Up 「テンソルとは何か」の学習テクストが無い 作成: 2017-12-10
更新: 2017-12-10


    テンソルをわかろうとするのは,難儀である。
    そもそも学習テクストがない。

    きちんと書いているのは数学のテクストだが,これは形式としての「テンソル」の論で終始する。 この形式の意味──「これは何のためか」──が書かれていない。
    (ちなみに,数学の「テンソル」は,ブルバキの『代数学』にこれの最も整った定式化を見ることができる。)

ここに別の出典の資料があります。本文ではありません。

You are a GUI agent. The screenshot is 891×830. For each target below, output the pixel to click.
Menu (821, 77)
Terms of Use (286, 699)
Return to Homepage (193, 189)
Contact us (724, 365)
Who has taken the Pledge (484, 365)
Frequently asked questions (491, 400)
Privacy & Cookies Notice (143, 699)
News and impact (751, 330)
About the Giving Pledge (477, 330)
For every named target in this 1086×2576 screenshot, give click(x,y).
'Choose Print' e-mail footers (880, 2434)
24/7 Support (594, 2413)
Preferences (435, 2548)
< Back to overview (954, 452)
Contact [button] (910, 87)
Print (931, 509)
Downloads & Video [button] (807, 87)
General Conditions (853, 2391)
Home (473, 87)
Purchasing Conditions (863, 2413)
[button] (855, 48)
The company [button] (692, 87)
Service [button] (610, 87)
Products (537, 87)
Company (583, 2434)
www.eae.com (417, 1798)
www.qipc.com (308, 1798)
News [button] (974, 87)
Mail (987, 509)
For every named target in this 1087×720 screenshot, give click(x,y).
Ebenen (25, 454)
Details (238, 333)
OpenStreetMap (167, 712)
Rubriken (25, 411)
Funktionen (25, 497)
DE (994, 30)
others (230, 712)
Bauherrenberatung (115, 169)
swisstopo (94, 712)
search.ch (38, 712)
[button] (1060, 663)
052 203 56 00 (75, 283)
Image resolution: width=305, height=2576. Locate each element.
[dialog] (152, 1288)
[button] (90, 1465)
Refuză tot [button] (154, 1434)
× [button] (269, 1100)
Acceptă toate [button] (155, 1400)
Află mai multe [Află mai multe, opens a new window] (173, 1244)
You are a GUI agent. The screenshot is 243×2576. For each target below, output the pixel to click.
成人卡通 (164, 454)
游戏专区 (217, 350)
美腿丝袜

    テンソルは,使い道があるから概念になっている。
    使い道がわかることが,意味がわかることである。
    テンソルを使っているのは,物理学や工学である。
    では,物理学や工学のテクストに「テンソル」の学習テクストがあるかというと,これが無いのである。
    物理学や工学では,「テンソルがわかる」は「慣れて使えるようになる」といったふうである。

    この(てい)は,別に不思議なことではない。
    ひとは生活の中で数の計算をふつうにやっているが,「数と何か」「計算とは何か」と問われると答えることができない。
    「テンソル」事情は,このようなものである。

    学習テクストは,形式に程よく厳密であるものが求められる。
    形式は,実用の学習にとってどうでもよいものではない。
    ひとは,理屈がわからなくなると,そこで頓挫する。
    理屈がわかるとは,形式がわかるということである。
    学習のこの機微のわからない者には,学習テクストはつくれない。

    なぜこのようなことを言うかというと,学生はわからないとそれを自分のせい (「自分はアタマが悪い」) にするものだからである。 「教授がなっていない」という思いを持てなくで,自分で勝手にドロップアウトしてしまう。
    そこで最初に,「テンソルをわかろうとするのは,難儀である──そもそも学習テクストがない」をはっきりさせておこうというわけである。